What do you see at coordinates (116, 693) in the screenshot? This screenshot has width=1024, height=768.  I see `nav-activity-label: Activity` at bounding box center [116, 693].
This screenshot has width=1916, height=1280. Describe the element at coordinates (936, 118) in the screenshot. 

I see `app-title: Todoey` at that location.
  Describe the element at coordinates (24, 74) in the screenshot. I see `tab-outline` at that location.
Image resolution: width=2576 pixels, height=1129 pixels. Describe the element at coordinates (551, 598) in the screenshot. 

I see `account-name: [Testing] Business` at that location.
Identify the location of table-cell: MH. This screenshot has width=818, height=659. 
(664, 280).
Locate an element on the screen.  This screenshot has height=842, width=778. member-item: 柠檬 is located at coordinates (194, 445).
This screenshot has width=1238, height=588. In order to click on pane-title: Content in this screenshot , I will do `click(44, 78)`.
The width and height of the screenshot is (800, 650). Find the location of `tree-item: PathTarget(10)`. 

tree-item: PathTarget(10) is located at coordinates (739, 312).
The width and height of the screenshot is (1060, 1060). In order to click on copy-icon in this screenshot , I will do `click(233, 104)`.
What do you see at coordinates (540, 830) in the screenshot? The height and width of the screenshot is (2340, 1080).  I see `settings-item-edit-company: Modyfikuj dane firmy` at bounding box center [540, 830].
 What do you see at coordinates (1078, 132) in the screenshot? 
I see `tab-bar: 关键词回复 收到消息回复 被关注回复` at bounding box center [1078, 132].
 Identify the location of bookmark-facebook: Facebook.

──────

• WHAT THE TASK ASKS
Replace "What do you see" with "What is shown" in every one of the items above, and give all the items again with nothing else changed.

• YOUR SOLUTION
What is shown at coordinates (116, 693) in the screenshot? This screenshot has width=1024, height=768.  I see `nav-activity-label: Activity` at bounding box center [116, 693].
This screenshot has width=1916, height=1280. Describe the element at coordinates (936, 118) in the screenshot. 

I see `app-title: Todoey` at that location.
  Describe the element at coordinates (24, 74) in the screenshot. I see `tab-outline` at that location.
Image resolution: width=2576 pixels, height=1129 pixels. Describe the element at coordinates (551, 598) in the screenshot. 

I see `account-name: [Testing] Business` at that location.
Identify the location of table-cell: MH. This screenshot has width=818, height=659. 
(664, 280).
Locate an element on the screen.  This screenshot has height=842, width=778. member-item: 柠檬 is located at coordinates (194, 445).
This screenshot has width=1238, height=588. In order to click on pane-title: Content in this screenshot , I will do `click(44, 78)`.
The width and height of the screenshot is (800, 650). Find the location of `tree-item: PathTarget(10)`. 

tree-item: PathTarget(10) is located at coordinates (739, 312).
The width and height of the screenshot is (1060, 1060). In order to click on copy-icon in this screenshot , I will do `click(233, 104)`.
What is shown at coordinates (540, 830) in the screenshot? The height and width of the screenshot is (2340, 1080).  I see `settings-item-edit-company: Modyfikuj dane firmy` at bounding box center [540, 830].
 What is shown at coordinates (1078, 132) in the screenshot? 
I see `tab-bar: 关键词回复 收到消息回复 被关注回复` at bounding box center [1078, 132].
 Identify the location of bookmark-facebook: Facebook.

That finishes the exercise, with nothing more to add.